**Description of the task:**
In the entries below, how many lines contain the string "dimensions"? Respond with the number only.

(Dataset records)

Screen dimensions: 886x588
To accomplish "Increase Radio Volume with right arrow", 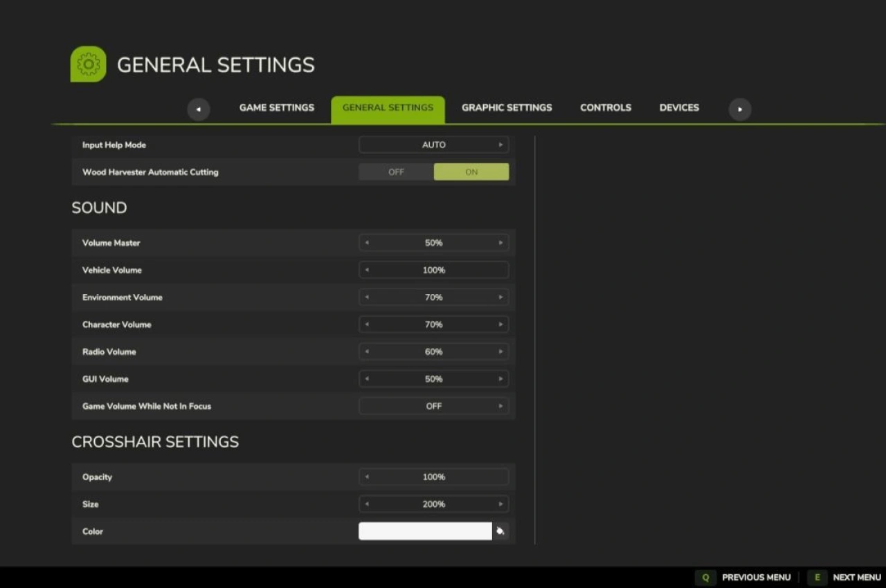I will pyautogui.click(x=500, y=351).
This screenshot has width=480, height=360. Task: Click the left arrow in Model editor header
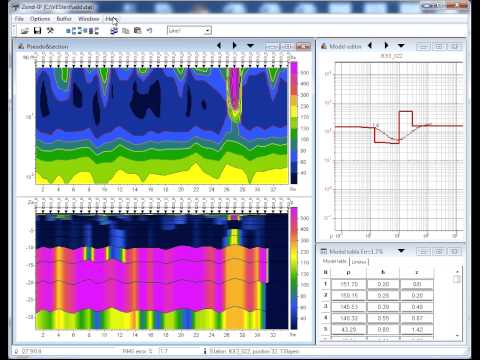coord(370,45)
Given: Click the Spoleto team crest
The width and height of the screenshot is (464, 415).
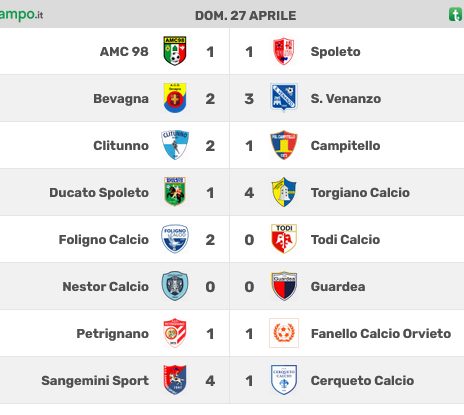Looking at the screenshot, I should pos(283,51).
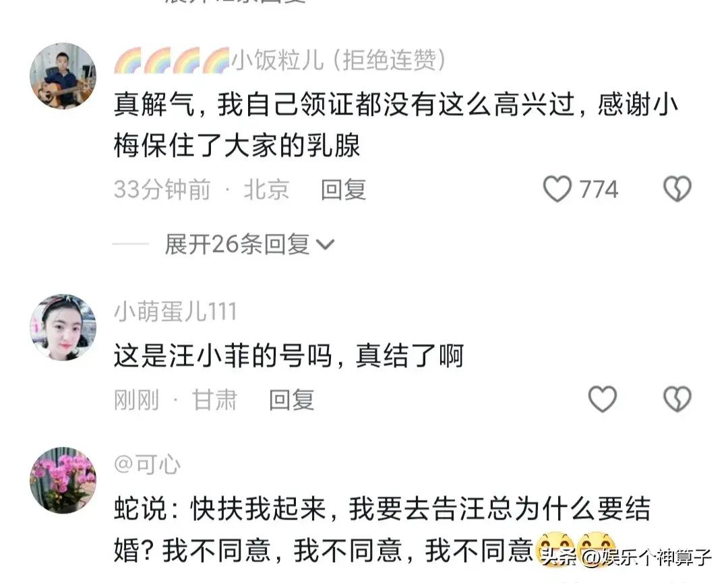728x583 pixels.
Task: Click the 774 like count number
Action: click(599, 189)
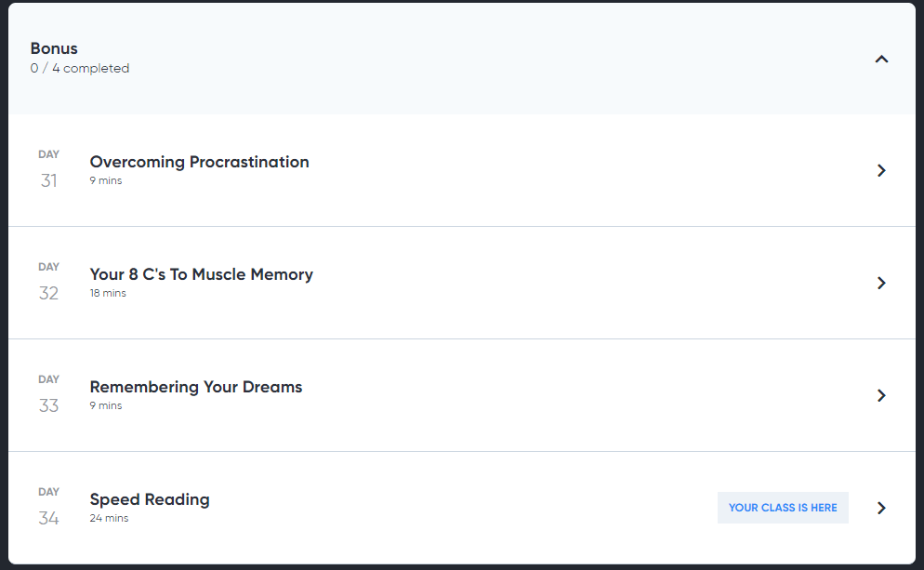
Task: Click '9 mins' under Remembering Your Dreams
Action: 106,405
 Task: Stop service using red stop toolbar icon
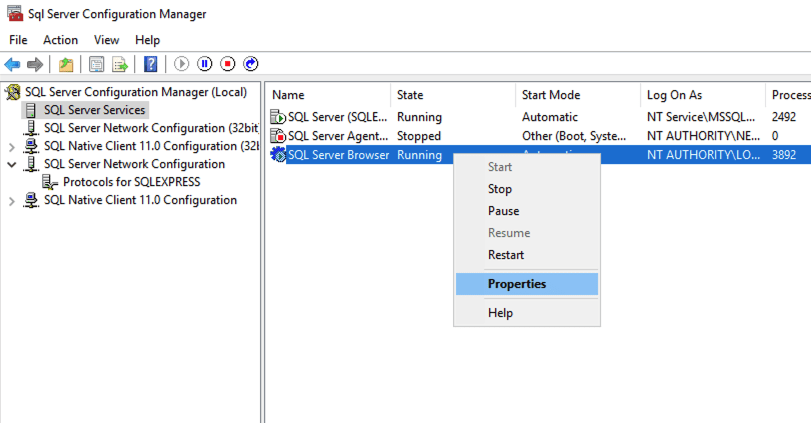point(228,64)
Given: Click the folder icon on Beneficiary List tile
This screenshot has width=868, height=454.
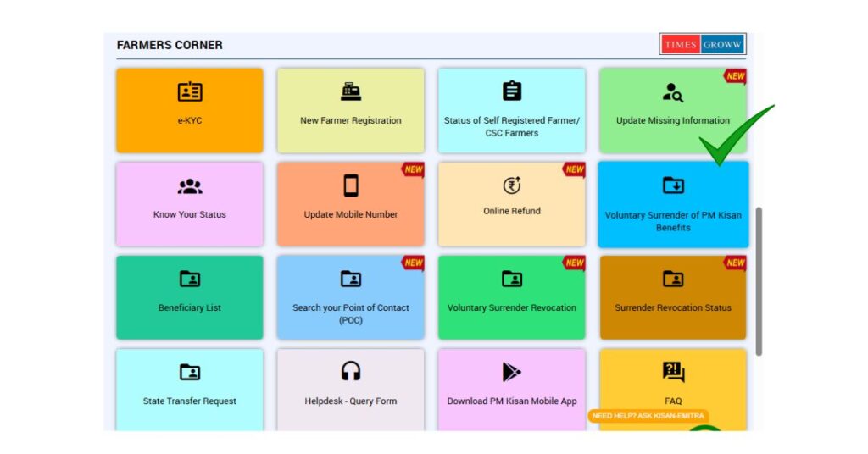Looking at the screenshot, I should pos(189,279).
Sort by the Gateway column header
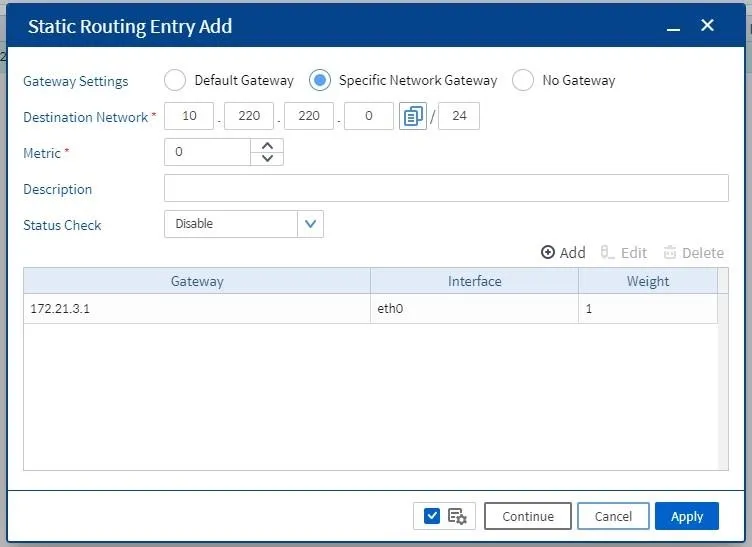The height and width of the screenshot is (547, 752). (197, 281)
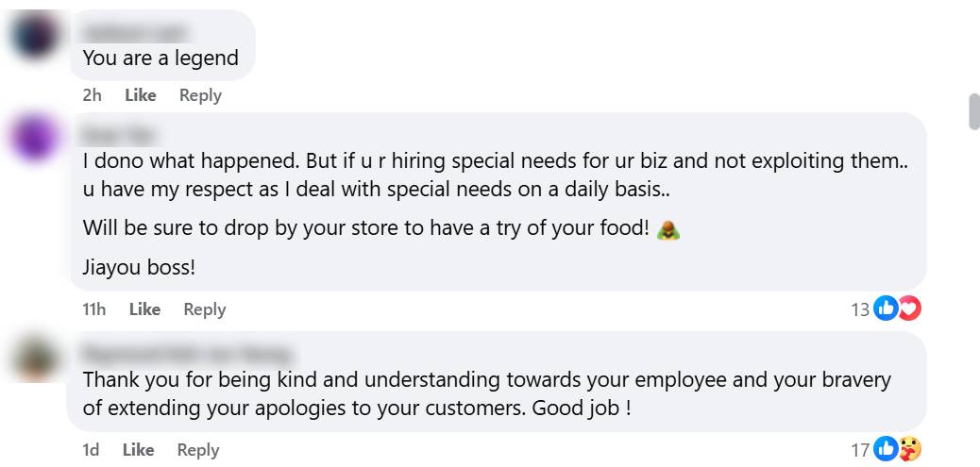Click the vertical scrollbar thumb
Image resolution: width=980 pixels, height=467 pixels.
click(974, 111)
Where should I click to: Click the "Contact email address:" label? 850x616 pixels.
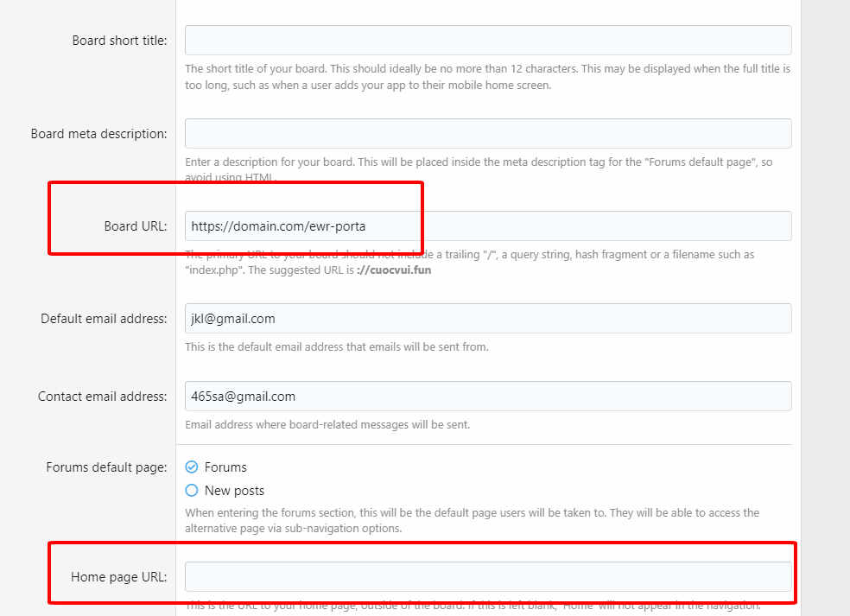[x=102, y=397]
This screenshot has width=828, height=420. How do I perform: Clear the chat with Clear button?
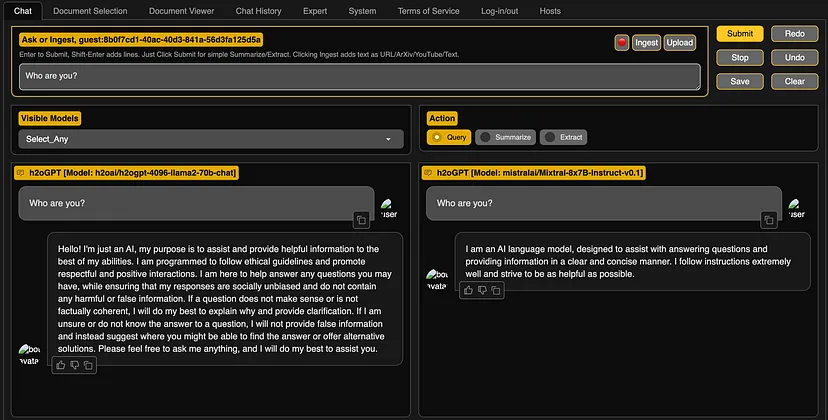795,81
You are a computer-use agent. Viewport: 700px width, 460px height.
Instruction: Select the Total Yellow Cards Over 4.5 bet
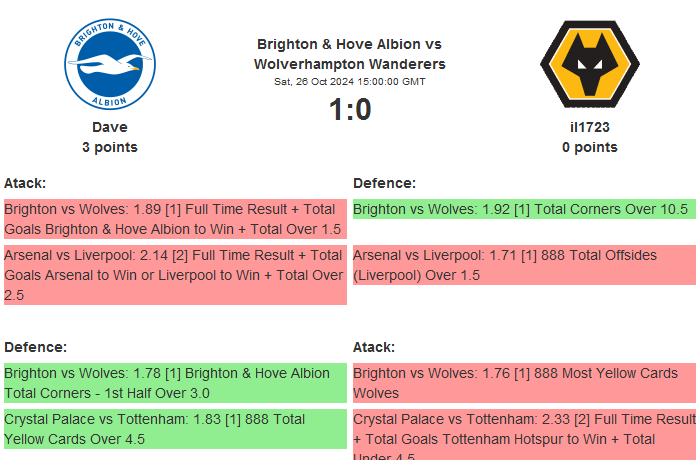point(174,429)
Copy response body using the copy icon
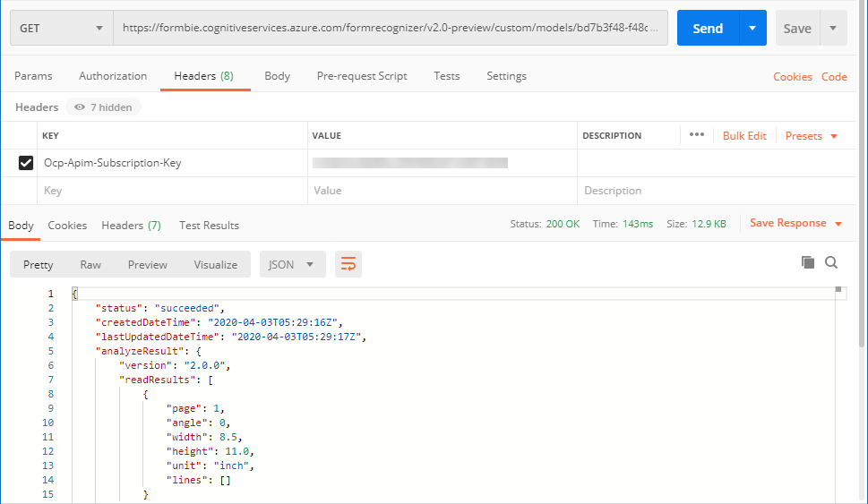This screenshot has width=868, height=504. coord(807,262)
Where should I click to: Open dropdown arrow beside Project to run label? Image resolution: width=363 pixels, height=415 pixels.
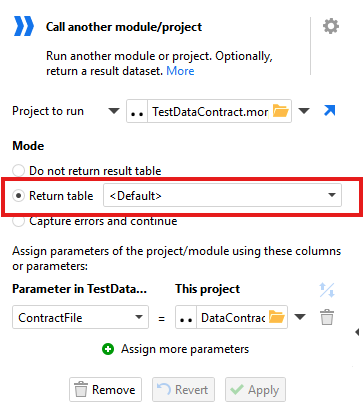point(114,111)
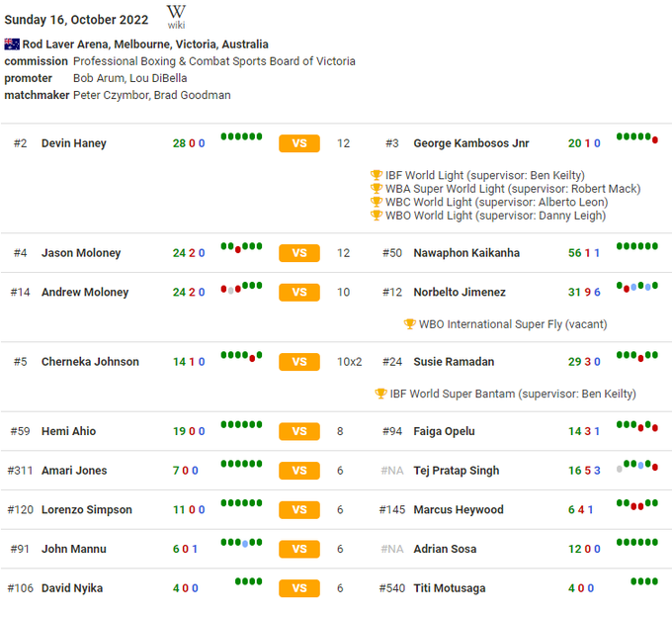
Task: Open VS details for David Nyika fight
Action: pyautogui.click(x=299, y=588)
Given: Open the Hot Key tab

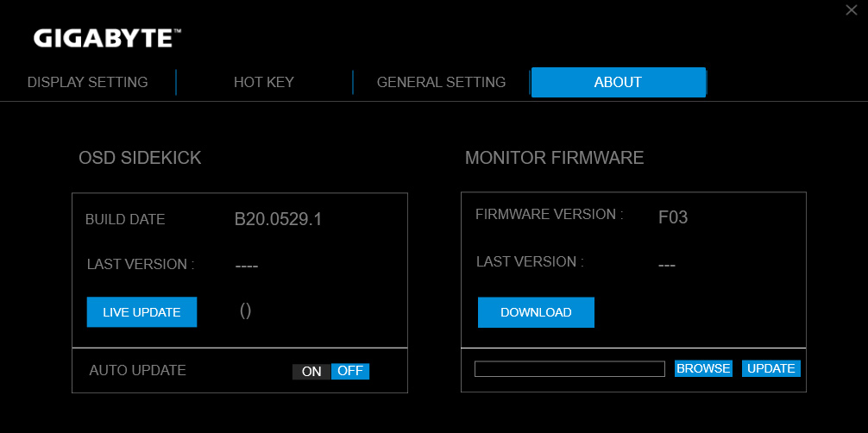Looking at the screenshot, I should (x=264, y=83).
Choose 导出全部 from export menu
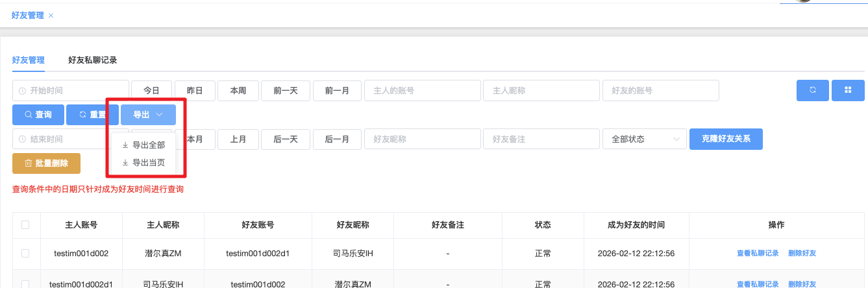868x288 pixels. (x=143, y=145)
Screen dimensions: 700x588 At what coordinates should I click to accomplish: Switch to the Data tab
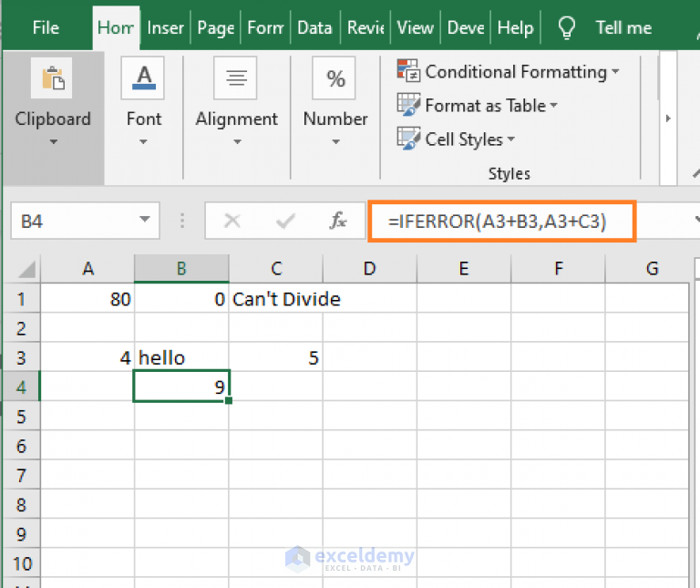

**Answer to the exercise:**
2